Examples of actions for which the propensity towards, or probability of, the action being taken is of interest, include product adoption, user engagement with a service, subscriptions, renewals, unsubscribing, etc.

In past attempts, techniques such as independent random forest models have been used to predict product adoption propensity given features at a point in time. In this case, some features include event interactions but are aggregated into counts or Boolean features.

It has been recognized that a consolidated model that considers historical interactions as sequences, regardless of product type, may improve a system's ability to predict actions being taken, such as adoptions. This observation may apply to predicting the propensity towards, or probability of, other actions being taken.

To create a system that can predict the propensity towards or probability of an action being taken, a recommendation system may be leveraged and enhanced as discussed below. Generative recommendation (GR) systems are particularly suitable, for example, using HSTUs proposed in a paper entitled: “Actions Speak Louder than Words: Trillion-Parameter Sequential Transducers for Generative Recommendations” (Zhai, Jiaqi et al.—accessible at https://arxiv.org/pdf/2402.17152v), the contents of which are incorporated herein by reference in their entirety.

The proposed system may include two components, modules, or stages that may be used with a GR system such as an HSTU-based transformer, either alone or in combination, to enhance the GRs for use cases such as predicting the propensity or probability of an action occurring, e.g., in a particular period of time.
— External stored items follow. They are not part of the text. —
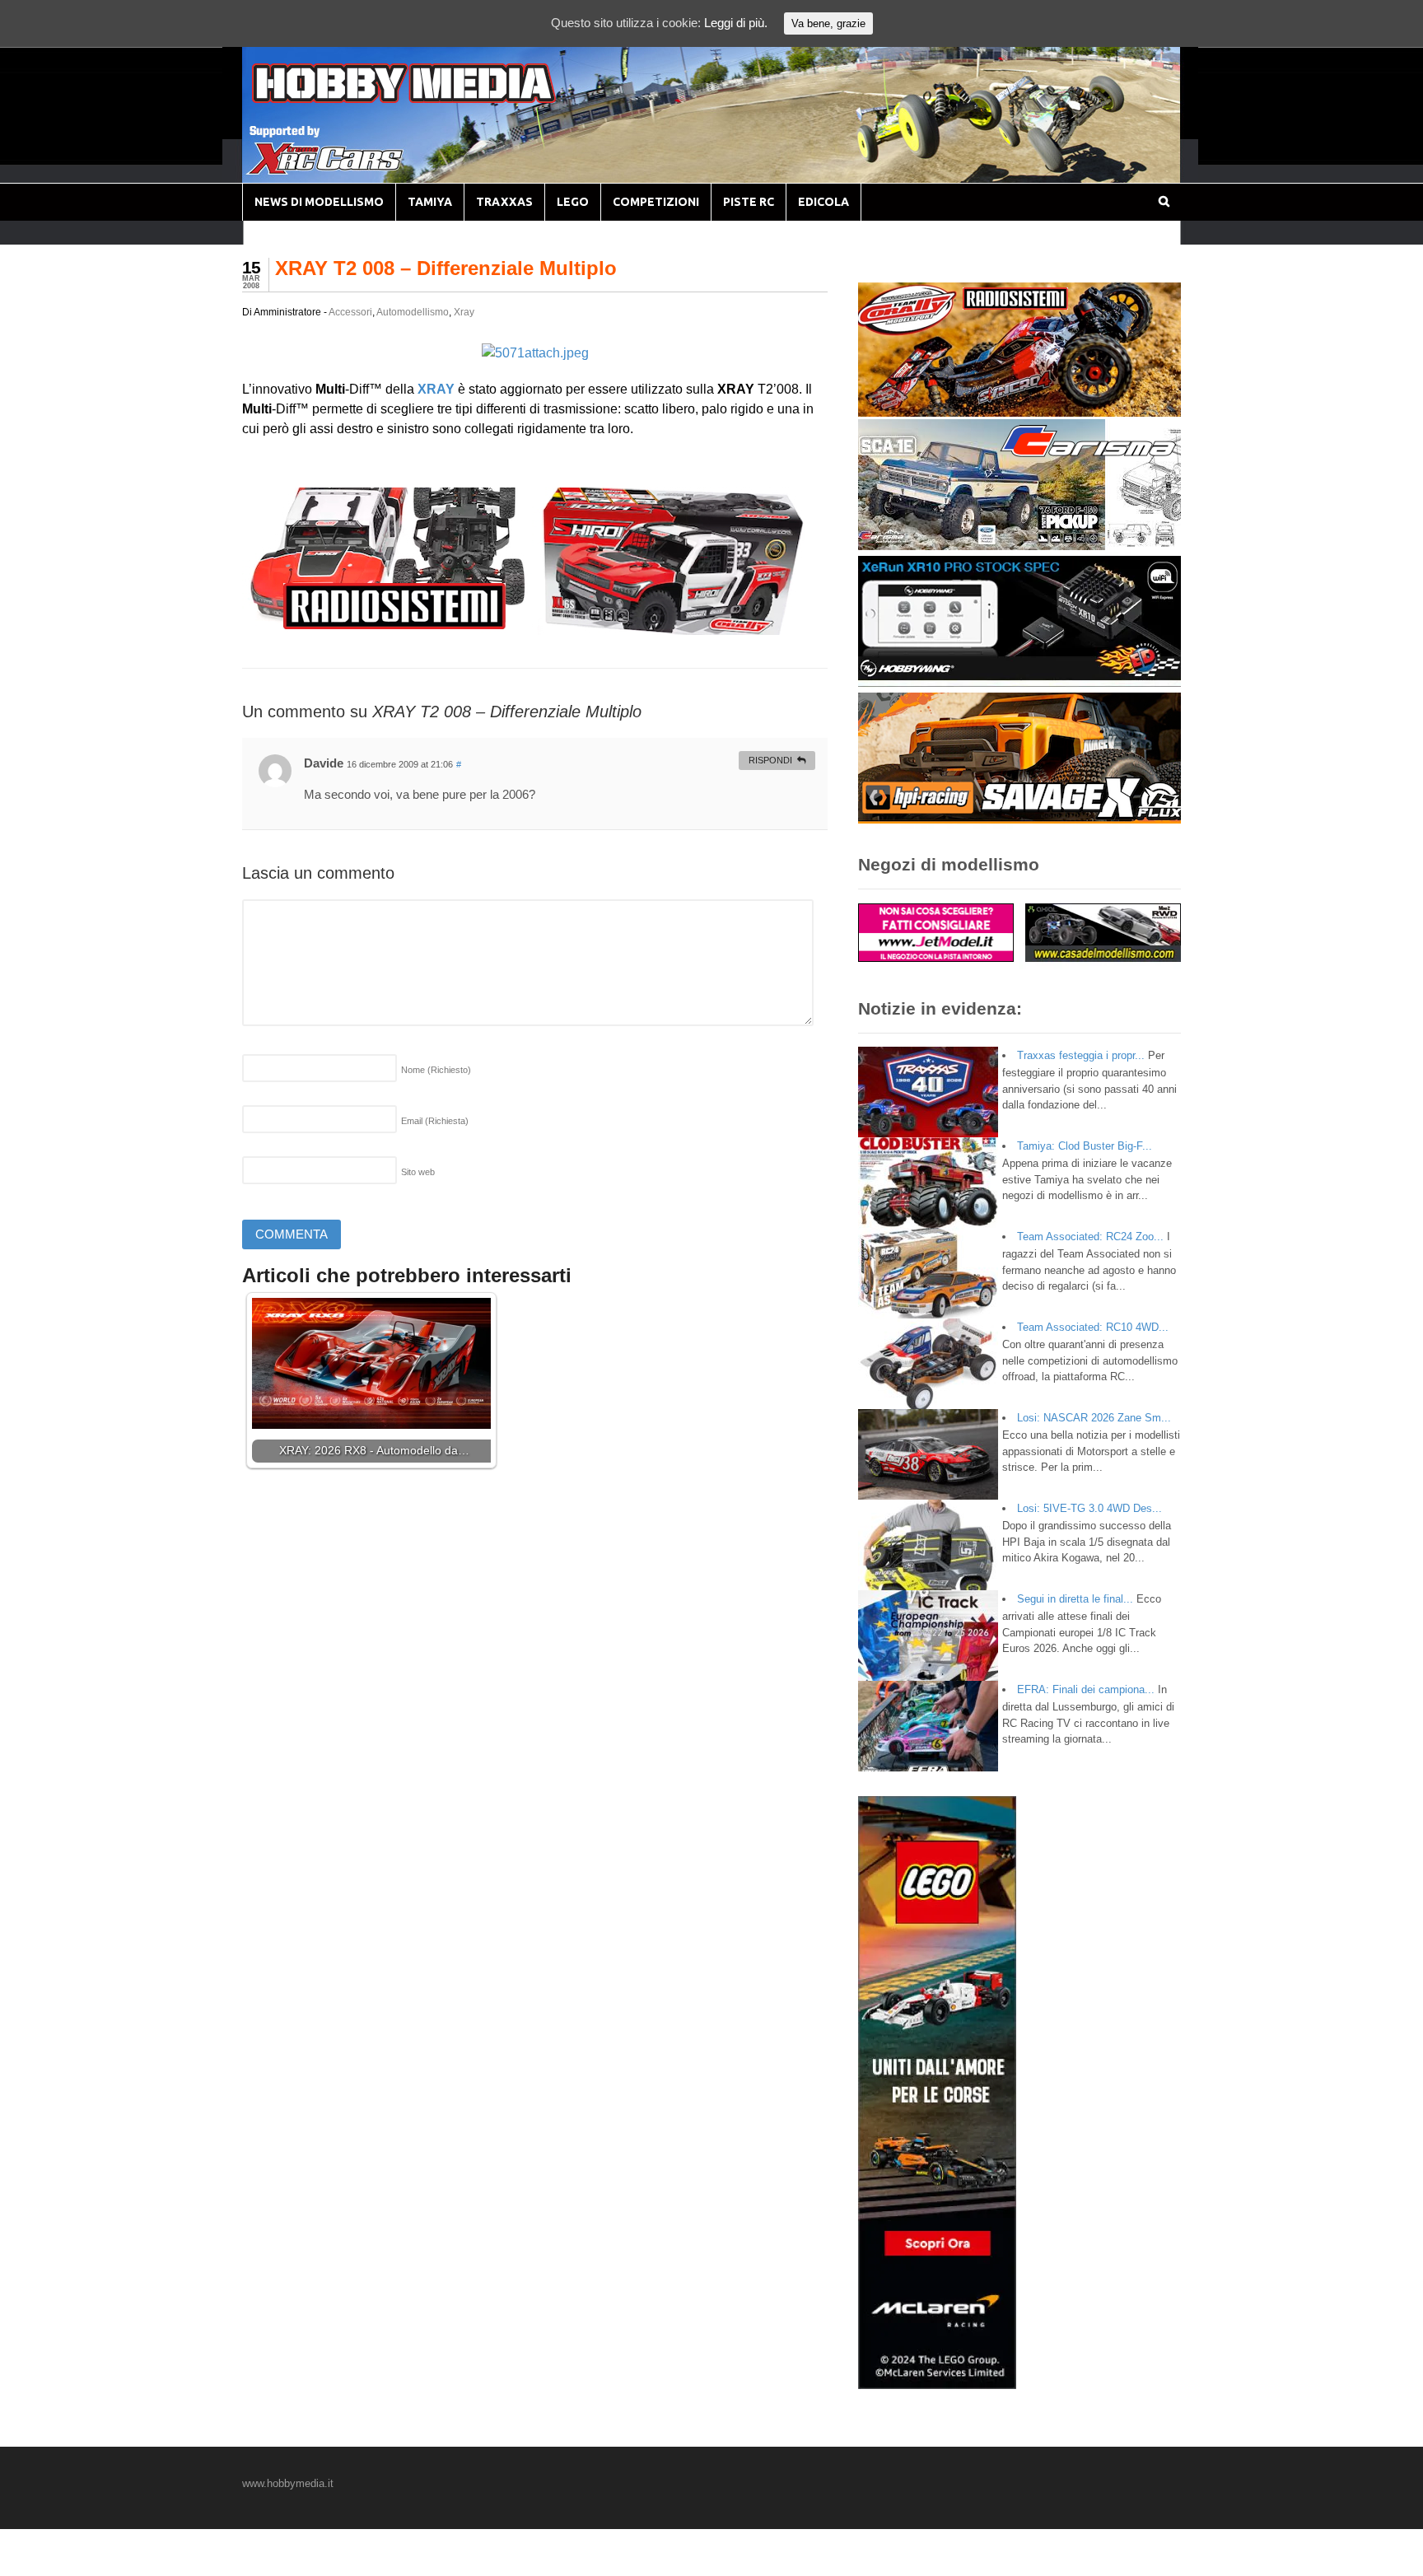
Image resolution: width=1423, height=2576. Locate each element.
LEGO (573, 201)
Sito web (418, 1172)
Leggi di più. (735, 23)
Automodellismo (412, 312)
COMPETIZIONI (656, 201)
The first component enhances the event feature embeddings generated from the input event sequence. The event feature embeddings may be combined (e.g., concatenated) with “side-features”, which provide additional content, themes, or context related to the event. The side feature embeddings may be used in both training the model and input to inference.

The second component replaces the next token prediction layer (i.e., the last layer of the HSTU) with a model (e.g., multilayer perceptron (MLP) and Sigmoid) that is trained for the desired outcome, such as to estimate the propensity towards, or probability of, an action being taken (e.g., in product adoption).

In one aspect, there is provided a computer-implemented method, comprising providing a sequence of events to a generative recommender; obtaining an output from the generative recommender; and using the output and a model to generate a result, the model having been trained to determine a propensity towards, or probability of, an action occurring following the sequence of events as processed by the generative recommender.

In certain example embodiments, the generative recommender comprises an HSTU.

In certain example embodiments, the HSTU comprises a plurality of sequential transducers and an attention mechanism.

In certain example embodiments, the HSTU comprises multiple layers connected by residual connectors.

In certain example embodiments, the multiple layers are identical.

In certain example embodiments, the sequential transducers comprise a pointwise projection sub-layer, a spatial aggregation sub-layer, and a pointwise transformation sub-layer, and wherein the output is obtained from the pointwise transformation sub-layer of a penultimate layer of the plurality of layers.

In certain example embodiments, an output obtained from a final layer of the plurality of layers is used to predict a next event.

In certain example embodiments, the model is an MLP.

In certain example embodiments, the MLP is trained to predict the propensity towards, or probability of, the action based on the output obtained from a penultimate layer of the generative recommender.

In certain example embodiments, embeddings for the events in the sequence of events are combined with embeddings for side features associated with the events.

In certain example embodiments, the method further includes using the combined embeddings as the sequence of events.

In certain example embodiments, the side features are subjected to a linear transformation and combined with the embeddings for the events.

In certain example embodiments, transformed side features are concatenated with the embeddings for the events, to create user embeddings.

In certain example embodiments, the side features are embedded with the embeddings for the events, using fields in a sequence of bits associated with the event.

In certain example embodiments, the side features are used in training the generative recommender.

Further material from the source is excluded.